— TEXT EXTRACT —
— begin —
Appendix B—Quality Assessment
In this mapping study, we are interested in evaluating the quality of the empirical studies in general and the specific quality aspects of replication reports. We did not use quality assessment to exclude reports, only to allow comparative analysis about the studies related to the quality of the information reported in the papers.
2.1 B.1 Quality Assessment Criteria
Kitchenham and Charters (2007, pp. 25), and Dybå and Dingsøyr (2008) informed our choice of quality assessment criteria to assess issues that were related to empirical studies in general. We added replication specific criteria extracted from the propositions presented by Carver (2010). Table 16 shows the complete set of criteria, which includes the nine replication-specific criteria marked (RS), and the seven generic criteria marked (GC).
It is important to note that we assessed the quality of the papers reporting replications, not the quality of each individual replication reported in the papers. When a paper reported more than one replication, we assessed the quality of the entire study not each replication separately. Although this might be a limitation, the lack of detailed information about each individual replication within the papers made individual quality assessment difficult or even impossible.
— end —
— DATA EXCERPT —
— begin —
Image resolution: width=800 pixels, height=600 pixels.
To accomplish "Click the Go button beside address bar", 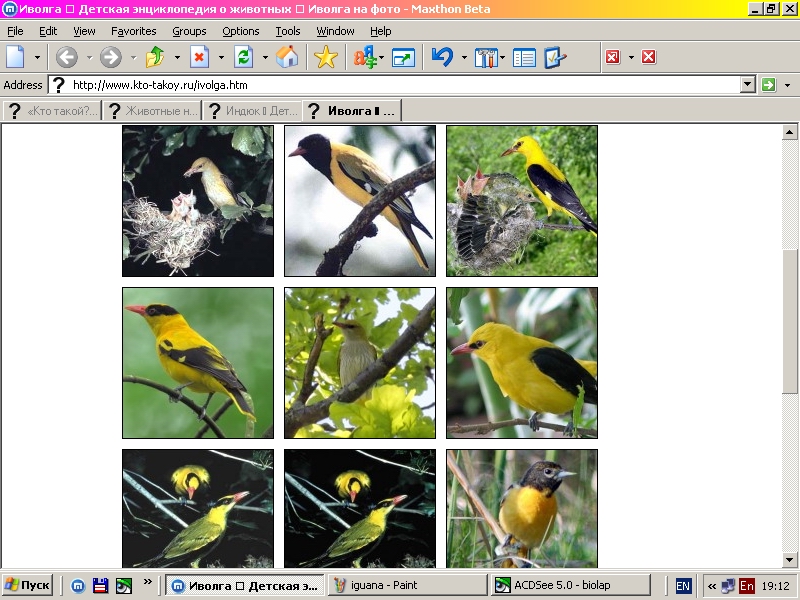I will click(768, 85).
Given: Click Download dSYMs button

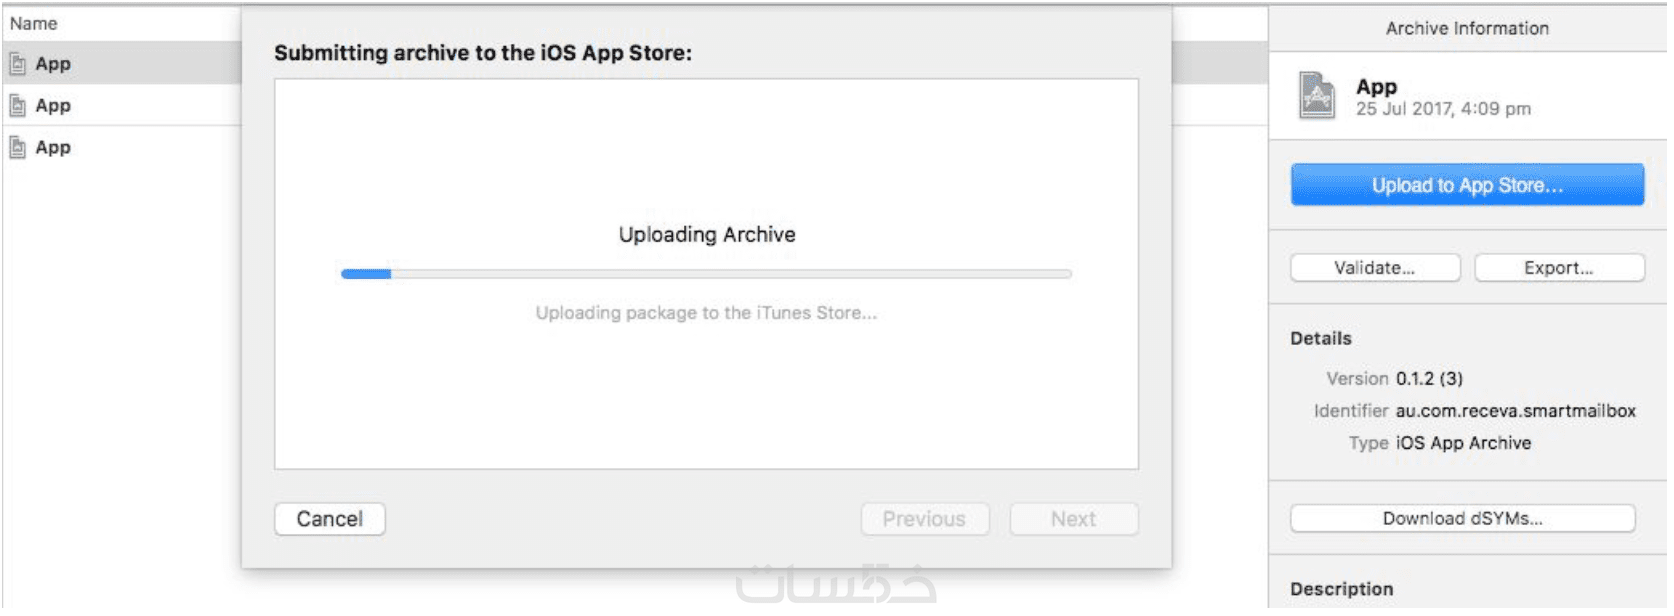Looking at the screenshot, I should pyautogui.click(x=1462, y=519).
— end —
— WRITTEN TASKS —
- 1) Repeat word for word the part of the quality assessment appendix that begins at the words "Appendix B—Quality Assessment" and stops after "information reported in the papers.".
- 2) Answer these questions from the quality assessment appendix:
(a) Was quality assessment used to exclude reports?
(b) How many replication-specific criteria does Table 16 include?
(c) When a paper reported more than one replication, what quality did the authors assess?
- 3) Pick up the quality assessment appendix after its last sentence and continue it.

— OUTPUTS FOR THE TASKS —
- 1)
Appendix B—Quality Assessment
In this mapping study, we are interested in evaluating the quality of the empirical studies in general and the specific quality aspects of replication reports. We did not use quality assessment to exclude reports, only to allow comparative analysis about the studies related to the quality of the information reported in the papers.

- 2)
(a) No. It was used only to allow comparative analysis of the quality of the information reported in the papers.
(b) Nine.
(c) The quality of the entire study, not each replication separately.

- 3)
In the initial definition of the review protocol, we built one set of quality criteria to be used with all papers reporting replications. As explained above, these criteria included items to assess the replication specific aspects, including the quality of the description of the original study, which was advocated to be an essential part of replication reports by Carver (2010). During the quality assessment process, we noticed that several papers reporting internal replications presented the replication (or a set of replications) and the original study in the same paper. For most of these papers, we could not find a clear-cut way to separate the description of the original study from the description of the replications and therefore could not evaluate most of the (RS) criteria.
At this point in the analysis, we found it necessary to separate the papers that reported one or more replications together with an original study (called Original-Included reports) from the papers that reported the original study separately (Replication-Only reports). Replication-Only replications (including both internal and external replications) were assessed using the criteria presented in Table 16 (the initial set of criteria). Original-Included internal replications were assessed using the criteria in Table 17 (a subset of the initial set with seven (RS) criteria removed). We updated the mapping study protocol to reflect this deviation from the initial plan and discuss the implications of having two sets of criteria in Section B.2.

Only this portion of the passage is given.